Seaquist, Jensen highlight their differences

A 26th District lawmaker who has turned improving the ferry systems into his first priority kicked off his campaign for a second term, promising to continue to reduce inefficiencies and waste in the ferry system as new boats are purchased and constructed.

His opponent acknowledges these problems and in places agrees with his strategy, but feels he may have waited too long to address the problem.

Rep. Larry Seaquist (D-Gig Harbor) was first elected in 2006 to fill the seat being vacated by Derek Kilmer, who moved up to the state Senate.

He is opposed by Marlyn Jensen, a Gig Harbor businesswoman who is taking her first stab at elected office after a lifetime of involvement in Republican politics.

Seaquist, a former Navy captain, held a campaign event inside the USS Turner Joy on Monday evening, stuffing about 40 supporters into the ship’s galley.

While many of them were the usual local political suspects, the presence of House Speaker Frank Chopp (D-Seattle) was meant to underscore Seaquist’s contention that he is a quick study on the issues.

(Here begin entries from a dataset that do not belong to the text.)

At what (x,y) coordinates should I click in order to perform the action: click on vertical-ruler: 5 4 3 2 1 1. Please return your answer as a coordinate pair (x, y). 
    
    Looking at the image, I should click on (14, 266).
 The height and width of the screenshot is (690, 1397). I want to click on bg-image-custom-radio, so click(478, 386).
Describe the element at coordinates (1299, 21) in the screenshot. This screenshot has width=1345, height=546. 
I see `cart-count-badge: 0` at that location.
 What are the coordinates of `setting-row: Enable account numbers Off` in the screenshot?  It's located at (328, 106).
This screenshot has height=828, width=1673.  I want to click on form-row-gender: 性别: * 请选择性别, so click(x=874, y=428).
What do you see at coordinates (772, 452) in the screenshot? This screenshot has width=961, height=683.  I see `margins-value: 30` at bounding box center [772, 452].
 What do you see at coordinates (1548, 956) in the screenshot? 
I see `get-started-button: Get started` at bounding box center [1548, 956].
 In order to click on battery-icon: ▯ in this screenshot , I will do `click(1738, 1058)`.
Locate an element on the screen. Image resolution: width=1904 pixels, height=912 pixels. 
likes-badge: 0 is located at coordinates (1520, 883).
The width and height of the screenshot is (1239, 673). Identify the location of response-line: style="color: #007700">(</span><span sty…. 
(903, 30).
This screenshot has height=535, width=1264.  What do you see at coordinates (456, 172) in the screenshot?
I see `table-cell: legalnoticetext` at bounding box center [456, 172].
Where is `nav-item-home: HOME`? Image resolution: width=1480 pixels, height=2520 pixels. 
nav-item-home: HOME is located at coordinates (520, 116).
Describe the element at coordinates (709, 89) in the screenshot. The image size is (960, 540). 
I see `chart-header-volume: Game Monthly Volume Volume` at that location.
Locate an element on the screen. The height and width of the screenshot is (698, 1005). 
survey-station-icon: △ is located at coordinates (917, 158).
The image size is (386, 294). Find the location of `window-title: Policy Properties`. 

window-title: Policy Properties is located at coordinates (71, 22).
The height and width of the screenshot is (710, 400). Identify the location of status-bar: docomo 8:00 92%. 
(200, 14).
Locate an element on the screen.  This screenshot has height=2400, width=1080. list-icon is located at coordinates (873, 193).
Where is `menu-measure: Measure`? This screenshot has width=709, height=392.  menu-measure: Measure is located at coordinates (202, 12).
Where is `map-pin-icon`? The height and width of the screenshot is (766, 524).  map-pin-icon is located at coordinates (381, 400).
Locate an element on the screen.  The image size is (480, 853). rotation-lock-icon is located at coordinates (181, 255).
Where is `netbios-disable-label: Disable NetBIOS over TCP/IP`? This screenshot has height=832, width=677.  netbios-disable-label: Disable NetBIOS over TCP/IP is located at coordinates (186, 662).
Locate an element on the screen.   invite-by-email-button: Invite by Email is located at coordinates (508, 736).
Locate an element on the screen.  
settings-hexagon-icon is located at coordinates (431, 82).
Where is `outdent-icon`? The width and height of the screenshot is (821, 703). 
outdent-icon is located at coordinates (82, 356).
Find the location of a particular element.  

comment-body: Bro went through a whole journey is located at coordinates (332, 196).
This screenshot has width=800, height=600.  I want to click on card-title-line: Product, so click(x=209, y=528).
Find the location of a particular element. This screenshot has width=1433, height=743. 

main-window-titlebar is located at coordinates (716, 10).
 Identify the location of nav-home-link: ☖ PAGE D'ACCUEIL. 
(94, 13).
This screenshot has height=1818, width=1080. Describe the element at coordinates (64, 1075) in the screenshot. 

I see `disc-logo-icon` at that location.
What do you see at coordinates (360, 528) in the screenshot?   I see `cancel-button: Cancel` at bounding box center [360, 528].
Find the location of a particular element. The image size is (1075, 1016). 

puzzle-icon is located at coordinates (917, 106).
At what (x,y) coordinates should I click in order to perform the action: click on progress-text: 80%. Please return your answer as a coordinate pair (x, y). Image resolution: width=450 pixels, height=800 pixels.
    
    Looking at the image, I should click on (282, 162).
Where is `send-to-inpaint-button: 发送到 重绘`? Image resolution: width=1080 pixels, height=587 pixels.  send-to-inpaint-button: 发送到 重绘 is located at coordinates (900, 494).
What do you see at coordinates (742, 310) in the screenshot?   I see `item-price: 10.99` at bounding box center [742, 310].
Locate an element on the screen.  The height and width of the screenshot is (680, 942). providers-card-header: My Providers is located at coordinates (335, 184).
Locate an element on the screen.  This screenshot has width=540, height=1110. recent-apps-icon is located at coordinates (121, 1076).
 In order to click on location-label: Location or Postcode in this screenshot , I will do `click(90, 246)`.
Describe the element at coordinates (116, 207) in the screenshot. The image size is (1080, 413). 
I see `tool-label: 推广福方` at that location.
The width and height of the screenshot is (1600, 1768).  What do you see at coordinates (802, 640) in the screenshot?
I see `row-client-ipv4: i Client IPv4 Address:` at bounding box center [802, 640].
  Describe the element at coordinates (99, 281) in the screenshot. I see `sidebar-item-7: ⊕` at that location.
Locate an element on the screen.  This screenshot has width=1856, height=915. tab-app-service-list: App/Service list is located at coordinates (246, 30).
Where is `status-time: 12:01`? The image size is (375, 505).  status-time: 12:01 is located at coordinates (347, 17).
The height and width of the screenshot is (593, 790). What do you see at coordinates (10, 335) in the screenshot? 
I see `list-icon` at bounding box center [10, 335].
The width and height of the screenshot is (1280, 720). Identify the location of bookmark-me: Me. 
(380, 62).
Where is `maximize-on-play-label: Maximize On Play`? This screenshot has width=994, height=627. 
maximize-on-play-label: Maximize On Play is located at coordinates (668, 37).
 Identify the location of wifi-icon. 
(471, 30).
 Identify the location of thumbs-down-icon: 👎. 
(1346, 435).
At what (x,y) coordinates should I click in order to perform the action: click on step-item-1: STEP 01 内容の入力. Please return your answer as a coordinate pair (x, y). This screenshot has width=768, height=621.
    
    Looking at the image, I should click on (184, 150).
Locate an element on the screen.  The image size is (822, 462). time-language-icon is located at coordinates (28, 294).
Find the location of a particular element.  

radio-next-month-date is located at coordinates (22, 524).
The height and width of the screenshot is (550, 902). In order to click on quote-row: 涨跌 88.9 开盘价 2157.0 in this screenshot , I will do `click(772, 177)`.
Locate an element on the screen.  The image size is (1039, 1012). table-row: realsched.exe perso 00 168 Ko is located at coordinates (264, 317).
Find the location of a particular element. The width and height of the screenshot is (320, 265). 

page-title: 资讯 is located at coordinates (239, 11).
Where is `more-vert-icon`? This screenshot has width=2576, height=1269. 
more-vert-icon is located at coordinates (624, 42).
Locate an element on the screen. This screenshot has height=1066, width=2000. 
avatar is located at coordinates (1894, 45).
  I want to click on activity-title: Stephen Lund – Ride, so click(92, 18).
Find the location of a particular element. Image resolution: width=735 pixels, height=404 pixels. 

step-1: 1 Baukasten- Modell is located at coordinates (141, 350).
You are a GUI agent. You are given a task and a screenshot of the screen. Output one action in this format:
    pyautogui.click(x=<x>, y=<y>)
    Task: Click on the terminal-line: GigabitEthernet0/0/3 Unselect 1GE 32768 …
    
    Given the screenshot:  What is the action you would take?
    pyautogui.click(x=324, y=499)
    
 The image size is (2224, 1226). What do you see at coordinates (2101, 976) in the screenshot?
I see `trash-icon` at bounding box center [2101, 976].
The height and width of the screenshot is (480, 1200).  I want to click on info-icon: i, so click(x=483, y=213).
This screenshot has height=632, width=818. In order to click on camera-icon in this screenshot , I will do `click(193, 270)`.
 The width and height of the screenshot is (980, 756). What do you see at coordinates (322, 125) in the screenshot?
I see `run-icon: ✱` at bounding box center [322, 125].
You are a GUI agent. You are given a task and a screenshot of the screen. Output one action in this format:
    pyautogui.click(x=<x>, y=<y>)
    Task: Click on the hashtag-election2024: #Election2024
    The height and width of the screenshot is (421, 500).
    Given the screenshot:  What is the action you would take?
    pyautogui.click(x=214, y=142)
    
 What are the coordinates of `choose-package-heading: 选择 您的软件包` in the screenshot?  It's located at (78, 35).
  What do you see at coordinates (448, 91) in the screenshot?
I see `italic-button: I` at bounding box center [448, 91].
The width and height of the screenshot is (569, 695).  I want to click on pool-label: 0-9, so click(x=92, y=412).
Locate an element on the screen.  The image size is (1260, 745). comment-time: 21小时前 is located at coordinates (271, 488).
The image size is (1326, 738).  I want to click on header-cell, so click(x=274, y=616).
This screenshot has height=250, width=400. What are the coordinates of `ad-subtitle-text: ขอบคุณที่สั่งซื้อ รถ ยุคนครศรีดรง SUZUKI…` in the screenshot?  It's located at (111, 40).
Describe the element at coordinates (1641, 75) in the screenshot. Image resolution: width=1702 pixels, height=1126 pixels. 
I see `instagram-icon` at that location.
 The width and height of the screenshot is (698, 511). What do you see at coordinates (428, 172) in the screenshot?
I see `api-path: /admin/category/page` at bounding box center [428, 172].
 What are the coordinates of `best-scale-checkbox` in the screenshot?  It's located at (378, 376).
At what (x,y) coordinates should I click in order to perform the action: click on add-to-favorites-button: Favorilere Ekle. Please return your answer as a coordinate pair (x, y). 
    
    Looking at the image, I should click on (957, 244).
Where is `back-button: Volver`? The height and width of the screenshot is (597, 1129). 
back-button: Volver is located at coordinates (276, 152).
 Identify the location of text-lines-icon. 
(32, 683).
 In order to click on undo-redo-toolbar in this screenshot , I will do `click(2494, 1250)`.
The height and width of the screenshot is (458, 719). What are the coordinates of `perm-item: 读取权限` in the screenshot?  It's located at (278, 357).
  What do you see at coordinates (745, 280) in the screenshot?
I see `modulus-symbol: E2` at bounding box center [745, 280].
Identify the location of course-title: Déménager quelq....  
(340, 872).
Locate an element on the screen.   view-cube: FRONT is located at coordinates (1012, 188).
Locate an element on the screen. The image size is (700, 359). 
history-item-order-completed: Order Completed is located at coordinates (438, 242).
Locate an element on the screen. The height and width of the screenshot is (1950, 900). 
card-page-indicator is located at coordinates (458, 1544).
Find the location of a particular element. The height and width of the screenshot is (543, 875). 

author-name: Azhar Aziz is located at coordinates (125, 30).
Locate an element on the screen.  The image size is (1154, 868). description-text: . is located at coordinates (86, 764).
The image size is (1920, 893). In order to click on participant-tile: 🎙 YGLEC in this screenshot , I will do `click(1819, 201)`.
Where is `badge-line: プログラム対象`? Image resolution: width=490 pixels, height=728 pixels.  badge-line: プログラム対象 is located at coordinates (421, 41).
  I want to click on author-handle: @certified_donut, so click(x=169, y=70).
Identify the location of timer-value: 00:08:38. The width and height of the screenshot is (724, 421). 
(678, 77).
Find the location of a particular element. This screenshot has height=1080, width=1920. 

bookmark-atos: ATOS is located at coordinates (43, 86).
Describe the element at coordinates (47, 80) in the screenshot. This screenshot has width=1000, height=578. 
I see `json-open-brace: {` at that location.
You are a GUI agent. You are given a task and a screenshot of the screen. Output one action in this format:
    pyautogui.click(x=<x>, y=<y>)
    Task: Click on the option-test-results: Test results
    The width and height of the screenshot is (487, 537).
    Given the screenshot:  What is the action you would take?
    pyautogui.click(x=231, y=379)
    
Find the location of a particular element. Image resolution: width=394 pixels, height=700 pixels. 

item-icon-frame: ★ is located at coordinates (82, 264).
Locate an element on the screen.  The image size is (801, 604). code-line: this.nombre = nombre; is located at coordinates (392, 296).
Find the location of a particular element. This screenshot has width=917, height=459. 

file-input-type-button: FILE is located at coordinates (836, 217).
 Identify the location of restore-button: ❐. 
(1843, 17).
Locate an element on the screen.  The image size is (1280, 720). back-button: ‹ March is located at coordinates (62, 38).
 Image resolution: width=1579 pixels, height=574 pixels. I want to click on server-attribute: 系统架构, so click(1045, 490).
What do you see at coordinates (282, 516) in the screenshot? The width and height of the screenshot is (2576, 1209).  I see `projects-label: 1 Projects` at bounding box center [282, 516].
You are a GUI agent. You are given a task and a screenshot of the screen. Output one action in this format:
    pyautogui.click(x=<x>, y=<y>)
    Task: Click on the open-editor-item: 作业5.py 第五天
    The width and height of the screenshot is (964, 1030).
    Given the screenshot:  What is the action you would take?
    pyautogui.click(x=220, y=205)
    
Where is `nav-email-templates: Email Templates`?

“He is an outstanding legislator,” Chopp said. “He was off and running on the first day. He has been our lead on how the ferries are reformed, and how we get the best dollar value for our investment.”

Chopp said Seaquist’s Navy experience gives him an advantage in representing the district, due to the strong military presence.

Seaquist, 69, made several comparisons in his address to supporters. The Washington State Ferry system, he noted, has 1,600 on-board workers, moving 25 million people each year — about the same as Seattle-Tacoma International Airport does with many more employees.

The ferry crews are also about the same as Seaquist supervised as a battleship captain, while using a 3 percent administrative overhead.

“The ferry system has a 20 percent administrative overhead,” Seaquist said. “There are 323 people working in the WSF headquarters, and half of them are doing nothing but designing ferries. This is a rogue organization, a dysfunctional organization that desperately needs to be overhauled and downsized.”

Jensen, 65, said she disputed Seaquist’s claim that he was a “fiscally conservative Democrat,” citing his low rating from the Washington Conservative Union.

She said that she “wouldn’t have waited so long to address the ferry problem” and would have put away money to pay for ferry improvements instead of waiting for the situation to become a crisis.

While Jensen criticized Seaquist’s stand against a proposed NASCAR track along with his negative characterization of NASCAR fans, she stopped short of saying that she would have supported the venture herself.

“I will look into everything that creates jobs,” she said. “I want to limit regulations on small business, because 54 percent of all the dollars taken in by small businesses are taxed, Most businesses cannot continue with that kind of disadvantage.

“It is my understanding that NASCAR was not investigated all that deeply when it made its proposal,” she said. “We need to investigate any company that wants to bring its businesses here, and make it easier for them to do this.”

Jensen said transportation money should not go into the general fund and then allocated to the ferries. Rather, it should follow a more direct path. This process should also government would be more efficient if it was followed in other departments, such as education and public safety.

“There needs to be more accountability,” she said. “When money is put into the general fund it becomes harder to allocate.”

Jensen said she would work very hard to inform the public about important issues and would spend her own money for newspaper advertising if necessary. She said she would approach every legislator directly and lobby for these issues.

Additionally, Jensen said that laws passed to track child molesters were not stringent enough and she would work to expand their scope.

As the only declared candidates for their respective parties, Jensen and Seaquist will face each other twice — once in the Aug. 18 primary and again Nov. 4 in the general election.

They expect to make several joint appearances throughout the campaign, beginning with their participation in a Kitsap Alliance for Property Owners forum at 7 p.m. June 19 at the Givens Center in Port Orchard.